#### Activity:
After locating the line that contains "At what coordinates", quote it and all lines after it through the end of the entries, and nothing more. Pictures stay out.

..........

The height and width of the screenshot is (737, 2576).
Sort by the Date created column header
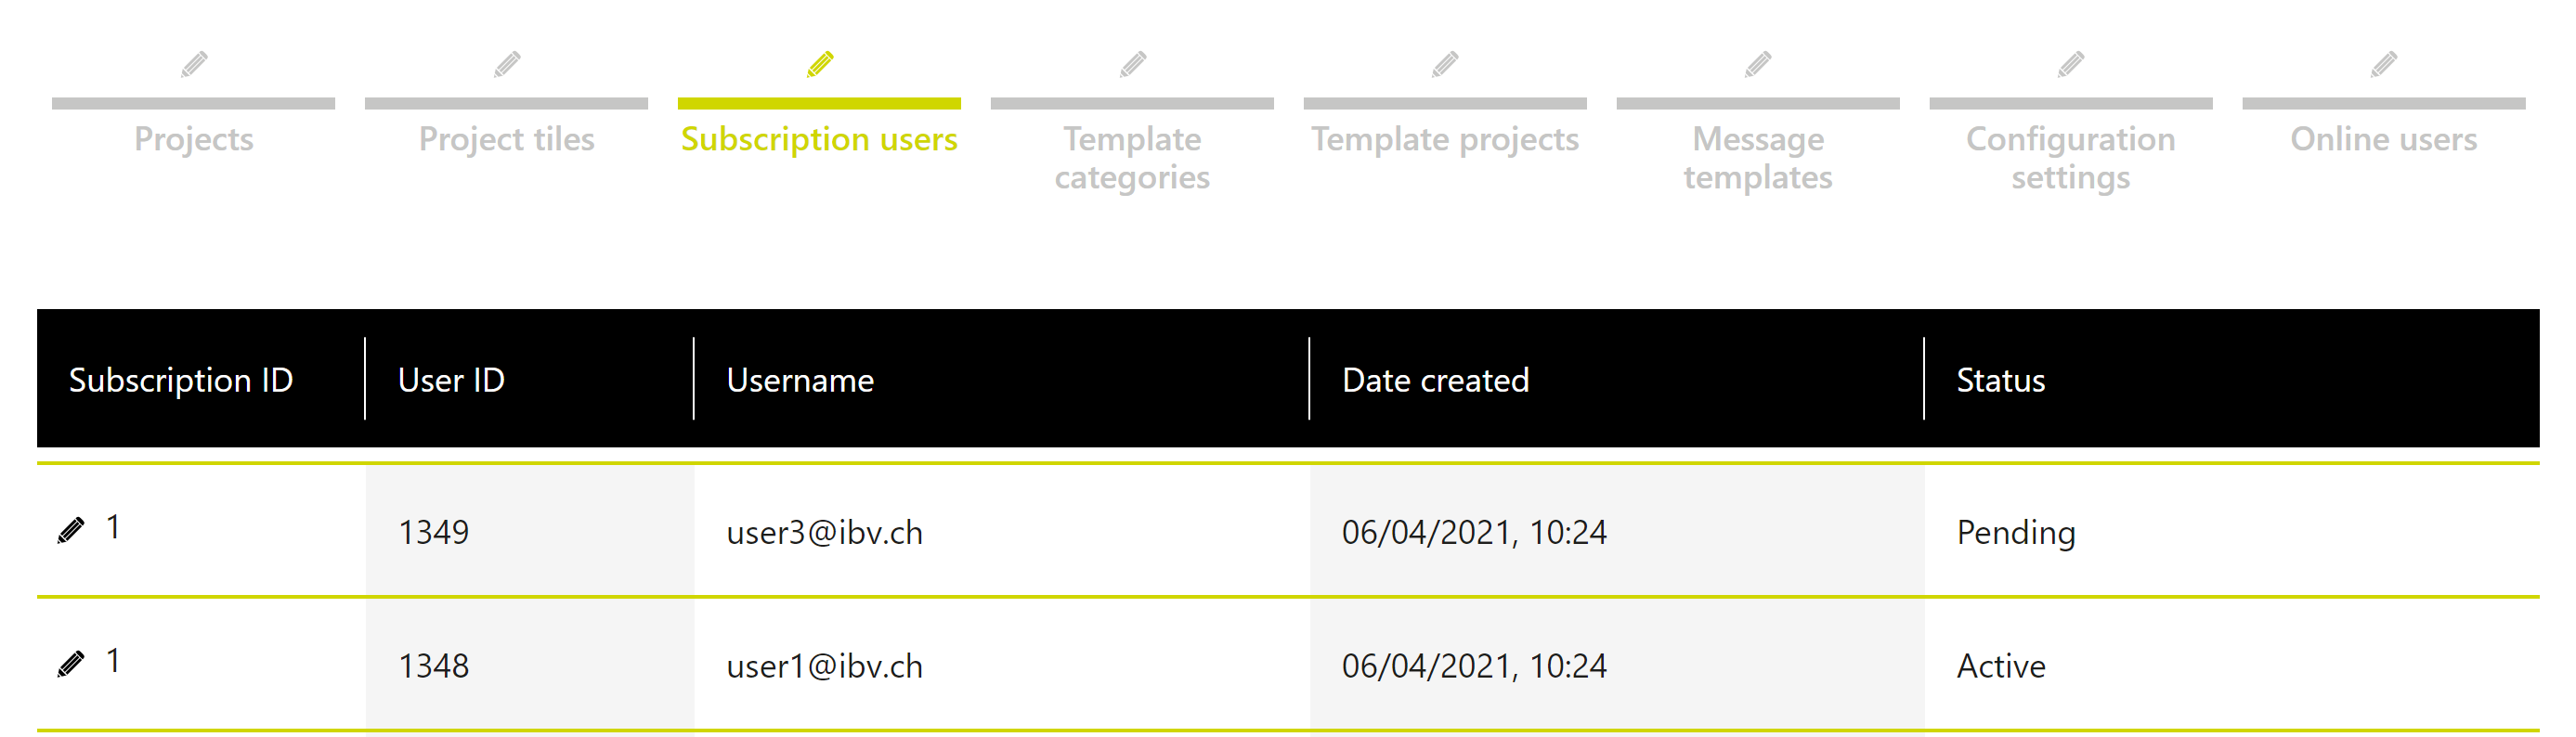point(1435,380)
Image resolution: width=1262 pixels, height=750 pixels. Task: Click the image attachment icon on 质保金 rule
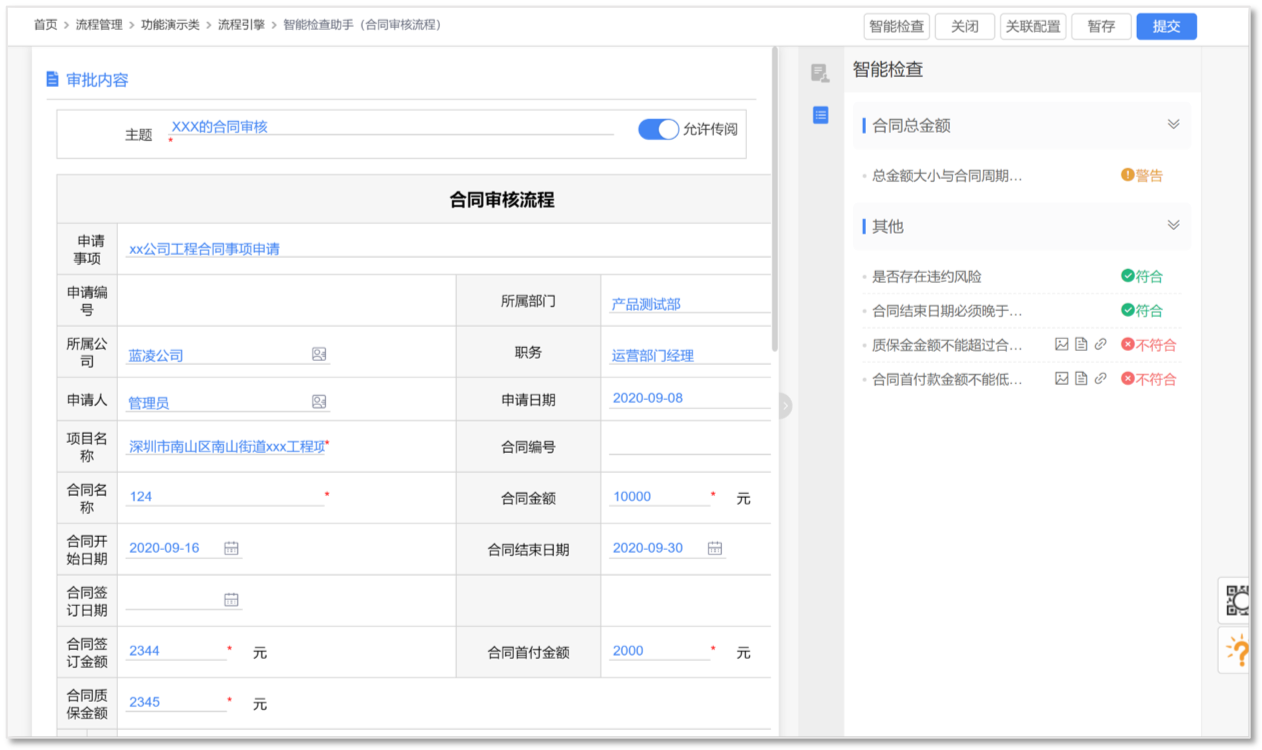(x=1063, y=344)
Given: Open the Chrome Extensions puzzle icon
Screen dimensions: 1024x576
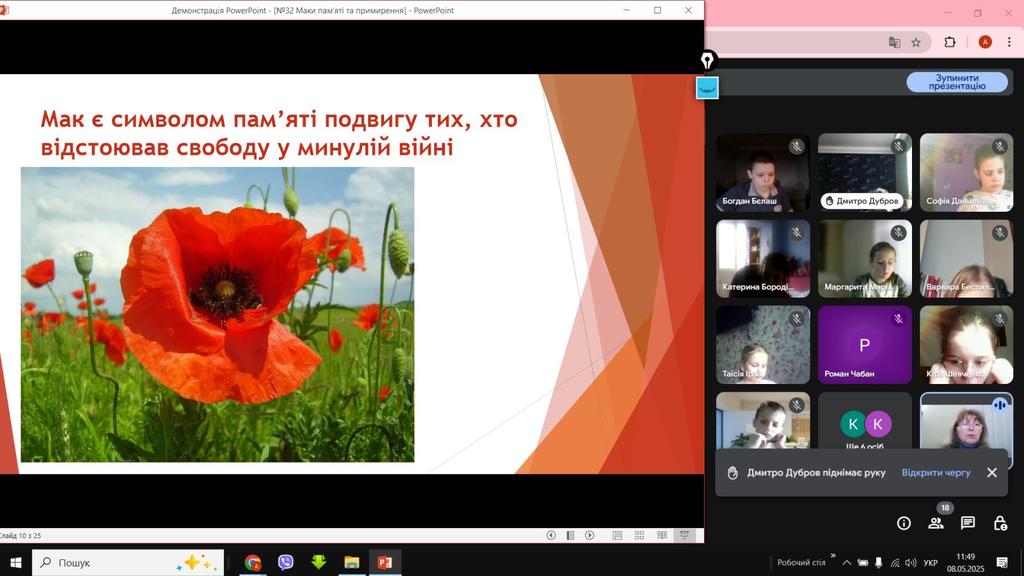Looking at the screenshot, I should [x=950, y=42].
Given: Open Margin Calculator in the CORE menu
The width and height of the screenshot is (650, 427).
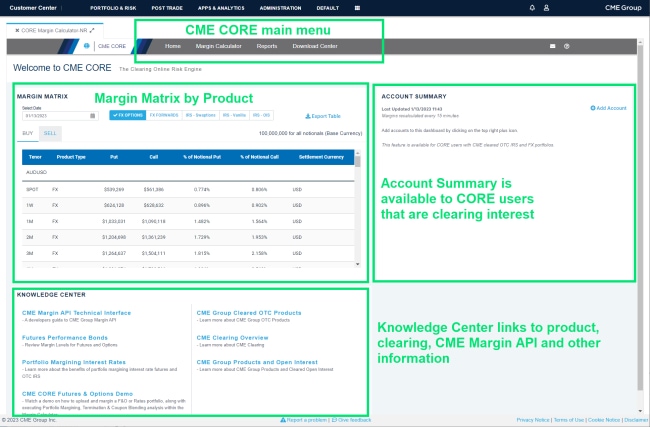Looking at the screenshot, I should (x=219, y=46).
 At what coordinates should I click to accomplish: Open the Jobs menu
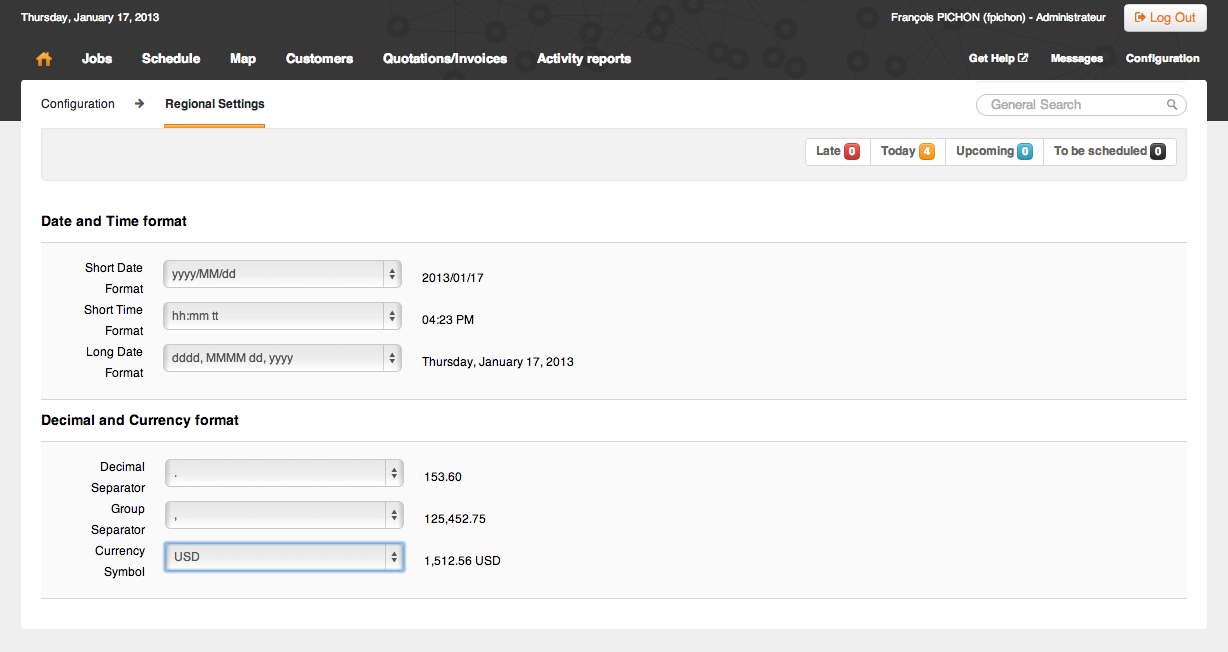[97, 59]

..........

#### Result of the task:
 At what coordinates should I click to accomplish: Open the Jobs menu
[97, 59]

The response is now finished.